Note

This page was generated from a Jupyter Notebook. Download the notebook (.ipynb)

Spectrogram Processing: Normalization and Cleaning

Open In Colab

This tutorial demonstrates two groups of spectrogram post-processing tools available in gwexpy:

API

Purpose

Spectrogram.normalize()

Convert raw power to SNR or relative units

Spectrogram.clean()

Remove glitches, trends, and persistent lines

Prerequisites: Spectrogram Basics

[ ]:
import matplotlib.pyplot as plt
import numpy as np

from gwexpy.timeseries import TimeSeries

plt.rcParams["figure.figsize"] = (12, 4)

1. Synthetic Data

We build a 2-minute strain time series containing:

  • Stationary Gaussian noise with a slowly drifting amplitude (non-stationarity)

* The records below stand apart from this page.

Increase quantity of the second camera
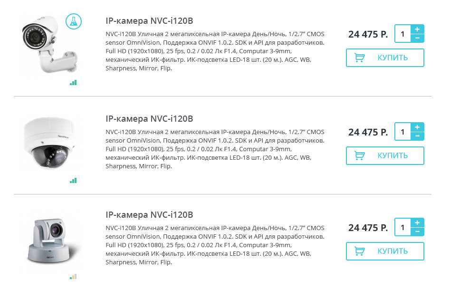 click(x=417, y=127)
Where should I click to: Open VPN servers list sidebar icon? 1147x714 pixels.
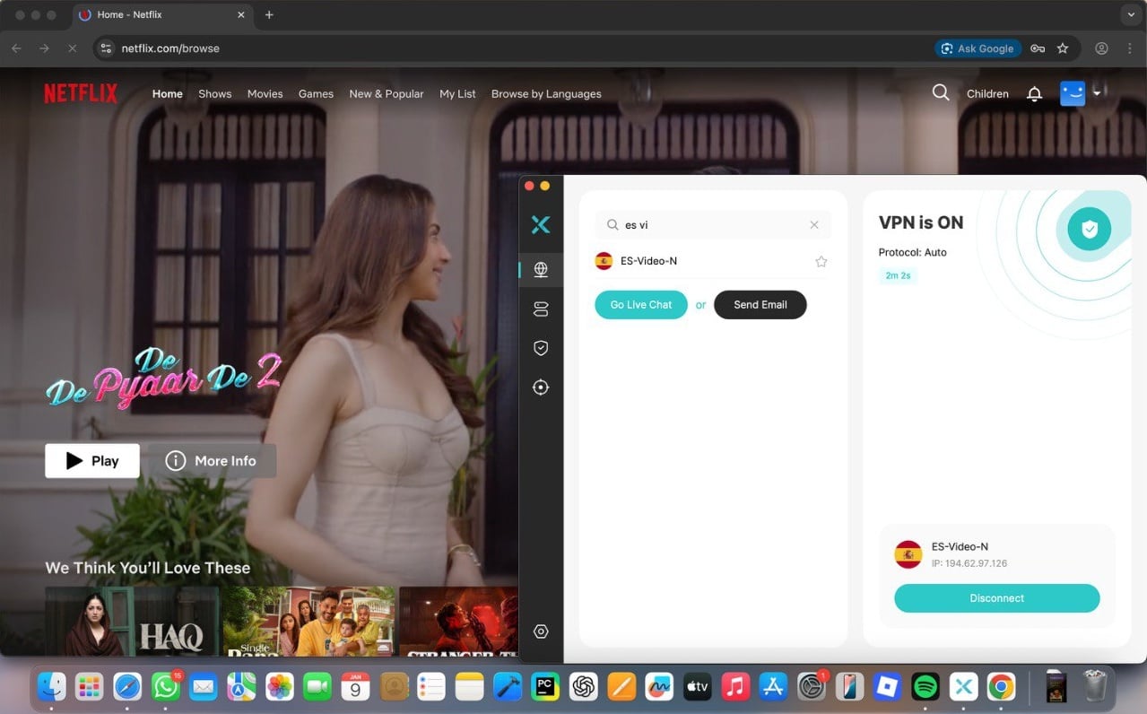[x=541, y=309]
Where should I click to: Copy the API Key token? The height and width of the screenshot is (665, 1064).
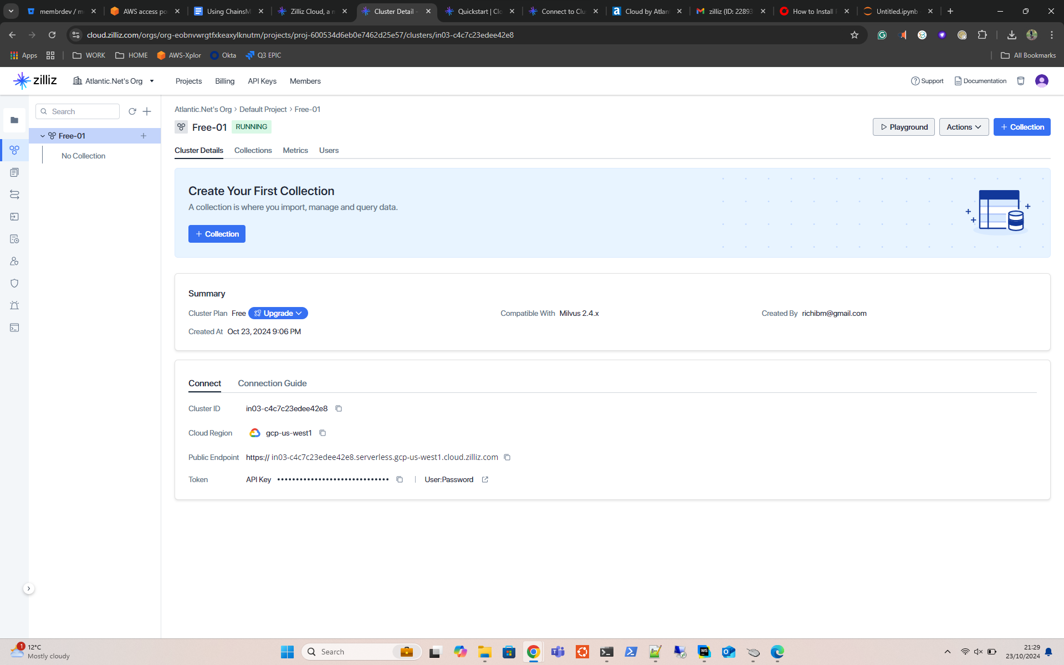400,479
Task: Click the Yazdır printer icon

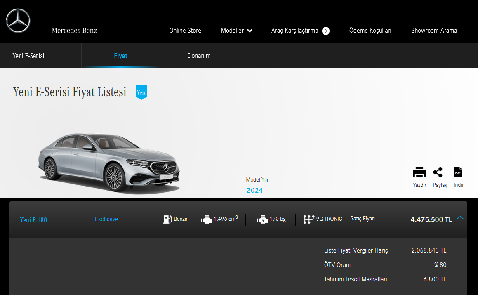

  • Persistent narrowband line at 60 Hz (power-line coupling)

  • Transient glitches at 15 s, 45 s, and 90 s

[ ]:
# ── Reproducible seed ────────────────────────────────────────────────────────
rng = np.random.default_rng(42)

DURATION  = 120    # seconds
FS        = 512    # Hz
FFTLEN    = 4.0    # s
STRIDE    = 2.0    # s

t = np.arange(0, DURATION, 1 / FS)

# Base: flat noise (simulate whitened strain)
base_noise = rng.normal(0, 1.0, len(t))

# Add persistent narrowband line at 60 Hz (power line)
line60 = 3.0 * np.sin(2 * np.pi * 60 * t)

# Add slowly drifting broadband noise floor (non-stationary trend)
trend = 1.0 + 0.5 * np.sin(2 * np.pi * t / DURATION)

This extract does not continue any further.